__任务目标__:
请把下方节选文本中从“步骤812,将后验概率矩阵和”开始、一直到“模型输出的第一似然概率矩阵。”为止的部分一字不差地抄写出来，好吗？

步骤812,将后验概率矩阵和第二似然概率矩阵作为训练后的HMM模型的输入数据,获取输出的第三似然概率矩阵。
步骤814,根据第三似然概率矩阵在音素解码网络中获取与待识别的语音数据对应的目标词序列。
在本实施例中,为了能得到更准确的识别效果,在通过训练后的GMM-HMM模型得到初步对齐结果(第一似然概率矩阵),再经过训练后的DNN-HMM进行进一步的对齐,能够获取更好的对齐效果。由于深度神经网络模型比传统的混合高斯模型能得到更好的语音特征表达,因此使用深度神经网络模型做进一步强制对齐能进一步提高准确率。然后将该进一步对齐的结果(第二似然概率矩阵)代入具有创新型的具有连接单元LSTM-HMM模型,可以获取到最后的对齐结果(第三似然概率矩阵)。需要说明的是,这里的对齐结果是指语音帧与音素状态的对齐关系。上述不管是混合高斯模型还是深度学习模型等都是声学模型的一部分,而声学模型的作用就是获取语音 帧与音素状态的对齐关系,便于后续结合语言模型在音素解码网络中获取与待识别语音数据对应的目标词序列。
如图9所示,在一个实施例中,提出了一种语音识别装置,该装置包括:
获取模块902,用于获取待识别的语音数据。
提取模块904,用于提取语音数据中的Filter Bank特征和MFCC特征。
第一输出模块906,用于将MFCC特征作为训练后的GMM-HMM模型的输入数据,获取训练后的GMM-HMM模型输出的第一似然概率矩阵。
后验概率矩阵输出模块908,将所述Filter Bank特征作为训练后的具有连接单元的LSTM模型的输入特征,获取所述具有连接单元的LSTM模型输出的后验概率矩阵,所述连接单元用于控制所述LSTM模型中层与层之间的信息流动。
第二输出模块910,用于将后验概率矩阵和第一似然概率矩阵作为训练后的HMM模型的输入数据,获取输出的第二似然概率矩阵。
解码模块912,用于根据第二似然概率矩阵在音素解码网络中获取与待识别的语音数据对应的目标词序列。
在一个实施例中,提取模块还用于将待识别的语音数据进行傅里叶变换转换为频域的能量谱,将频域的能量谱作为梅尔尺度的三角滤波器组的输入特征,计算得到待识别语音数据的Filter Bank特征,将Filter Bank特征经过离散余弦变换得到待识别语音数据的MFCC特征。
在一个实施例中,连接单元采用sigmoid函数来实现;所述后验概率矩阵输出模块908还用于将所述Filter Bank特征作为所述训练后的具有连接单元的LSTM模型的输入特征;根据所述LSTM模型中前一层神经元节点的状态和输出以及后一层神经元节点的输入确定层与层之间的连接单元所对应的sigmoid函数值;根据所述层与层之间的连接单元所对应的sigmoid函数值,输出与所述Filter Bank特征对应的后验概率矩阵。

__提供的行__:
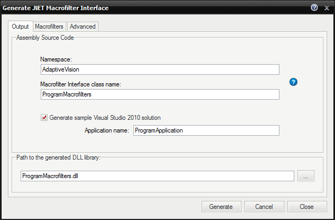Open the browse (...) button for DLL path
Screen dimensions: 335x220
coord(306,176)

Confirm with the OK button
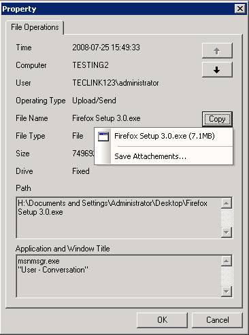tap(162, 320)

__回答__:
步骤812,将后验概率矩阵和第二似然概率矩阵作为训练后的HMM模型的输入数据,获取输出的第三似然概率矩阵。
步骤814,根据第三似然概率矩阵在音素解码网络中获取与待识别的语音数据对应的目标词序列。
在本实施例中,为了能得到更准确的识别效果,在通过训练后的GMM-HMM模型得到初步对齐结果(第一似然概率矩阵),再经过训练后的DNN-HMM进行进一步的对齐,能够获取更好的对齐效果。由于深度神经网络模型比传统的混合高斯模型能得到更好的语音特征表达,因此使用深度神经网络模型做进一步强制对齐能进一步提高准确率。然后将该进一步对齐的结果(第二似然概率矩阵)代入具有创新型的具有连接单元LSTM-HMM模型,可以获取到最后的对齐结果(第三似然概率矩阵)。需要说明的是,这里的对齐结果是指语音帧与音素状态的对齐关系。上述不管是混合高斯模型还是深度学习模型等都是声学模型的一部分,而声学模型的作用就是获取语音 帧与音素状态的对齐关系,便于后续结合语言模型在音素解码网络中获取与待识别语音数据对应的目标词序列。
如图9所示,在一个实施例中,提出了一种语音识别装置,该装置包括:
获取模块902,用于获取待识别的语音数据。
提取模块904,用于提取语音数据中的Filter Bank特征和MFCC特征。
第一输出模块906,用于将MFCC特征作为训练后的GMM-HMM模型的输入数据,获取训练后的GMM-HMM模型输出的第一似然概率矩阵。